▸ **Exercise instructions**
Your output should be everything below from the line containing "You are a computer-use" down to the line containing "Select the Fontaine Mascaru spring symbol", both ends included, copied exactly, with pictures left out.

▸ **Listed entries**
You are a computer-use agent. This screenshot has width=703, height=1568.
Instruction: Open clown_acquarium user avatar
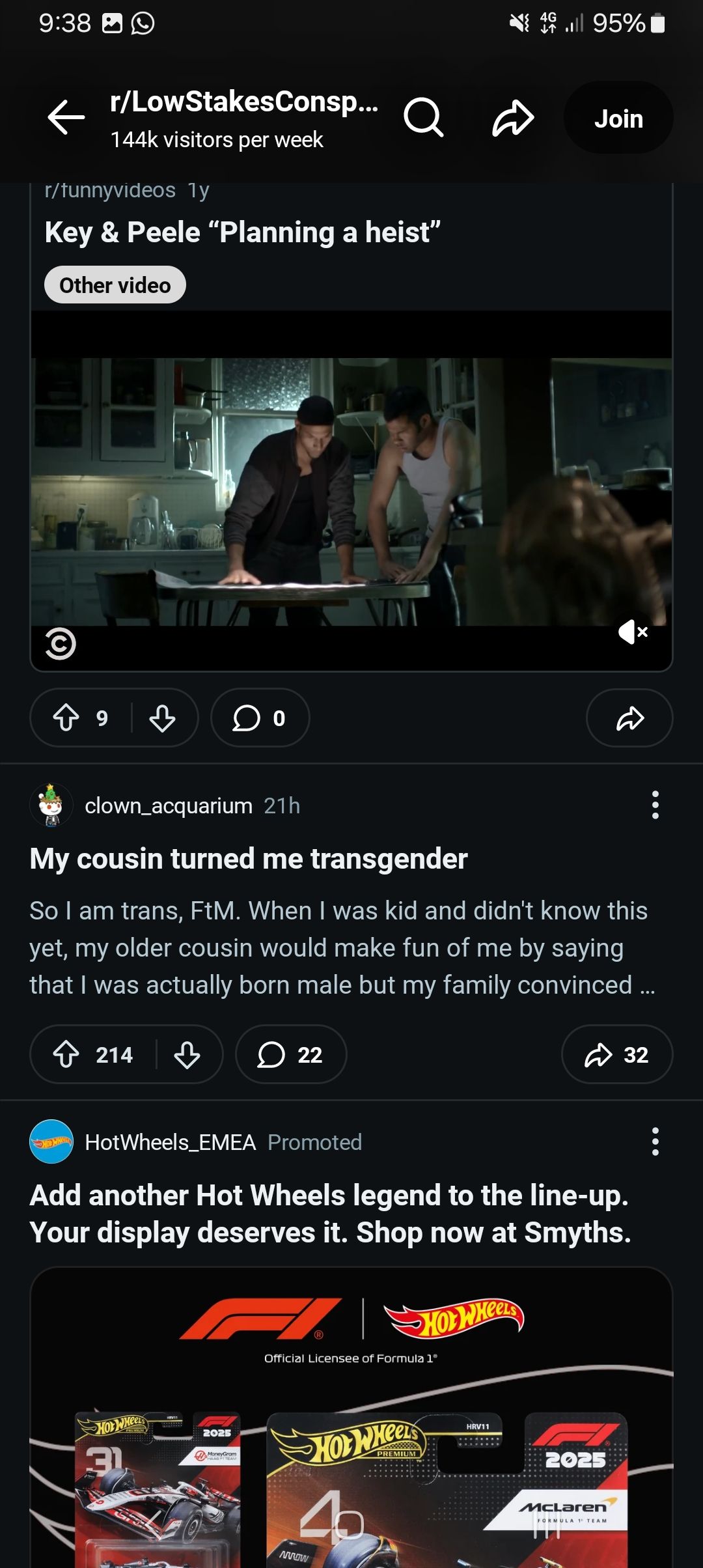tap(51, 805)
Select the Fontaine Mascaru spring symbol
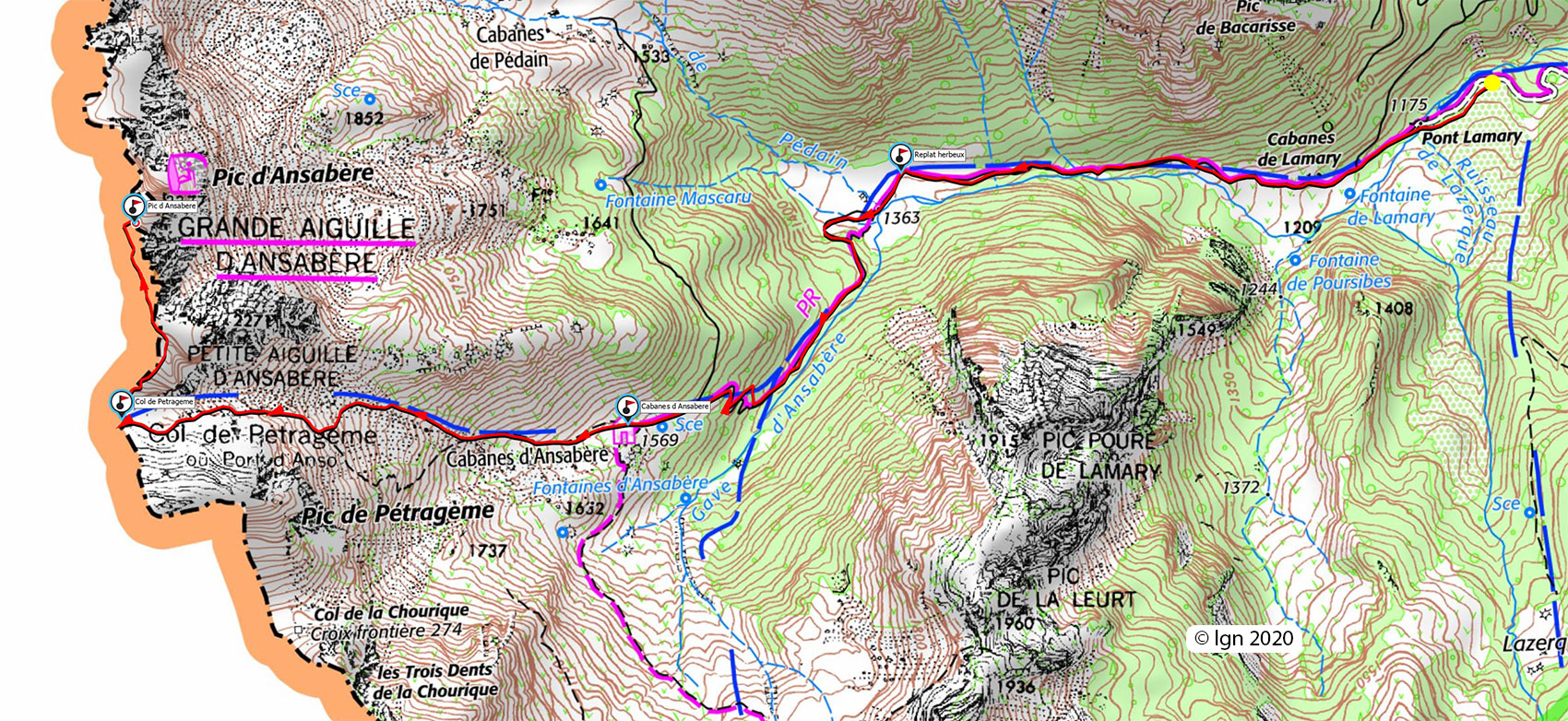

--

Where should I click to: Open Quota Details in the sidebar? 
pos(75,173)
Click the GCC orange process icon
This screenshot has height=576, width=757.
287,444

▸ **Finished exercise**
You are a computer-use agent. This screenshot has width=703, height=1568.
Instruction: Open clown_acquarium user avatar
tap(51, 805)
Select the Fontaine Mascaru spring symbol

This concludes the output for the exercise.